START Reading passage
Tom Person sent out a xerox of his New Pages column, in which he reprinted his review of Narcissism and Me. It’s fairly dopey, but at least I can get one good blurb from the only review of that chapbook.
Manhattan D.A. Morgenthau indicted the Bank of Credit and Commerce International, but the scandal’s reach is global.
BCCI seems to have been a Ponzi scheme involved with every evil enterprise from money laundering to bribery to covert actions like Iran/Contra and other arms sales and even murder. The CIA, the Medellin drug cartel, Neiman Marcus, Arab terrorists: it’s as if somebody’s paranoid fantasy about a worldwide conspiracy of evil came true.
Tuesday, July 30, 1991
8 PM. A week from tomorrow I’ll be in Gainesville. Talking to Mom today, I learned that I really screwed up my address. I seem to have a psychological block, but it also confused Mom.
It turns out 342 isn’t the number of my unit but my street address. The complex as whole has a street number of 334 but each unit has its own address because they are like townhouses.
END Reading passage
START Data records
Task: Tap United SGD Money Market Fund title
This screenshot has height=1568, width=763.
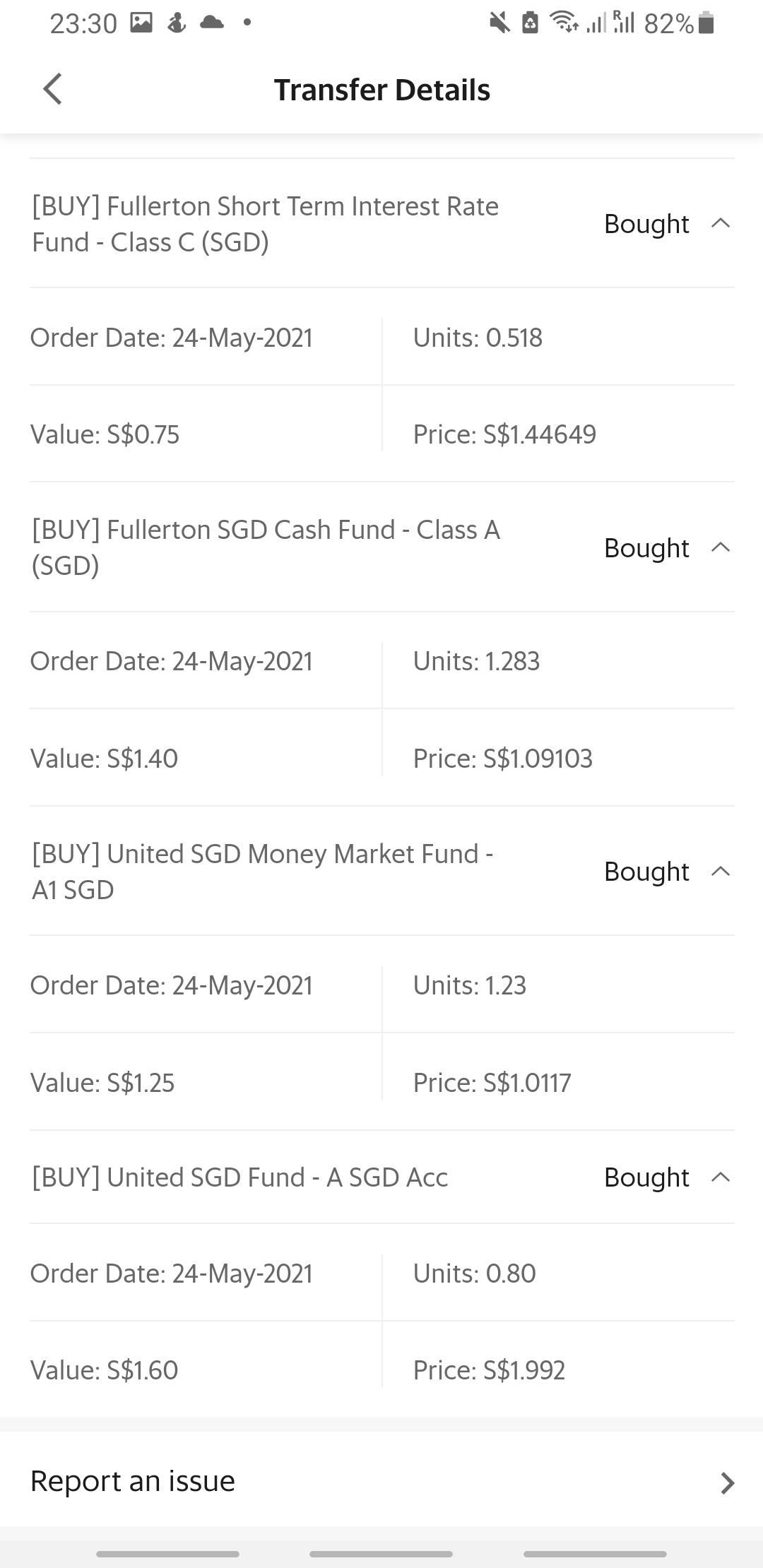Action: coord(262,872)
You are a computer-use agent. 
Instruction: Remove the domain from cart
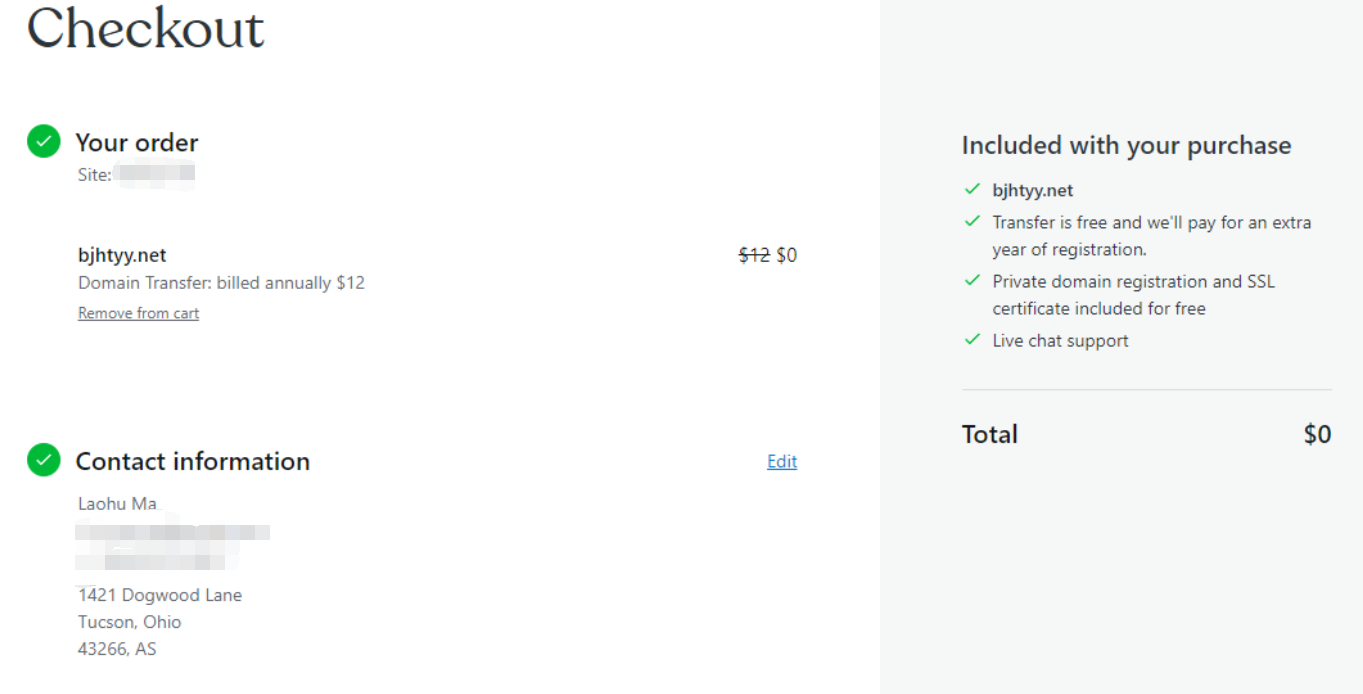(138, 313)
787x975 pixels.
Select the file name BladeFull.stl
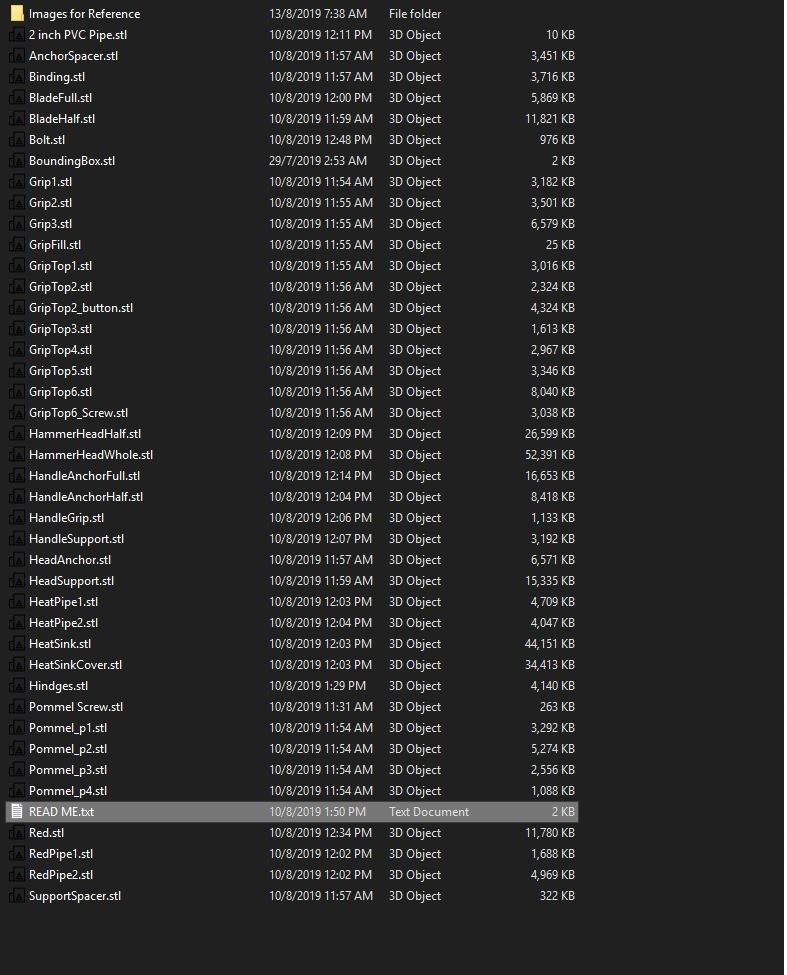[x=60, y=98]
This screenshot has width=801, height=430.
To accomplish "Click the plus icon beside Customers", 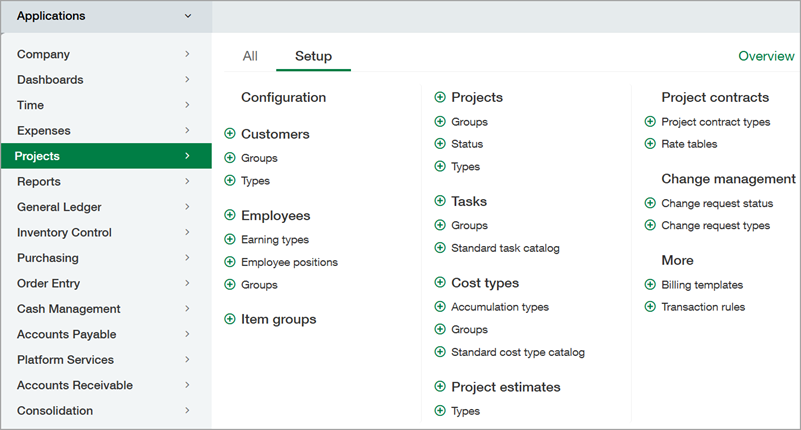I will coord(230,134).
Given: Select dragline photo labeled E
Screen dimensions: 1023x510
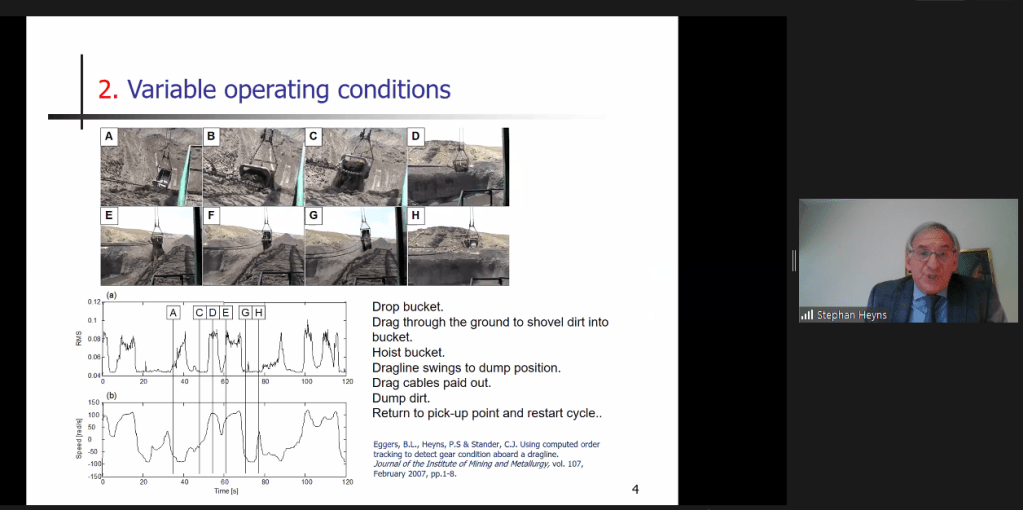Looking at the screenshot, I should click(x=151, y=246).
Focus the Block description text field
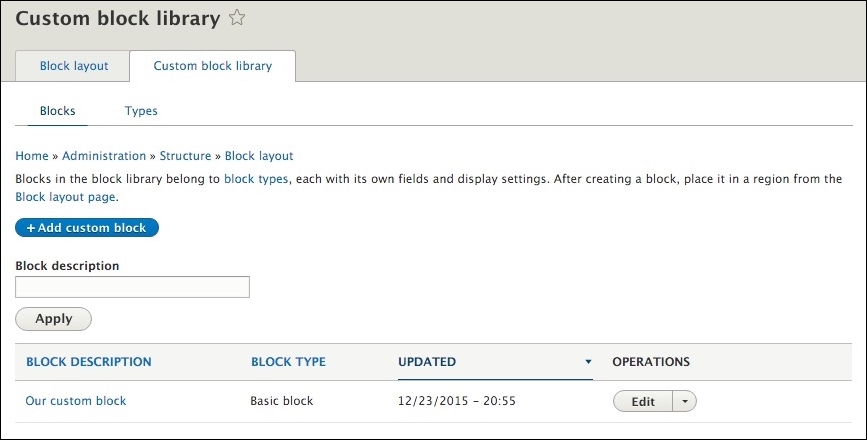The width and height of the screenshot is (867, 440). click(x=132, y=287)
END Data records
## Problem requirements
From the diary excerpt, extract everything from "BCCI seems to" down to "also confused Mom.". The items play no part in this.

## Response for this exercise
BCCI seems to have been a Ponzi scheme involved with every evil enterprise from money laundering to bribery to covert actions like Iran/Contra and other arms sales and even murder. The CIA, the Medellin drug cartel, Neiman Marcus, Arab terrorists: it’s as if somebody’s paranoid fantasy about a worldwide conspiracy of evil came true.
Tuesday, July 30, 1991
8 PM. A week from tomorrow I’ll be in Gainesville. Talking to Mom today, I learned that I really screwed up my address. I seem to have a psychological block, but it also confused Mom.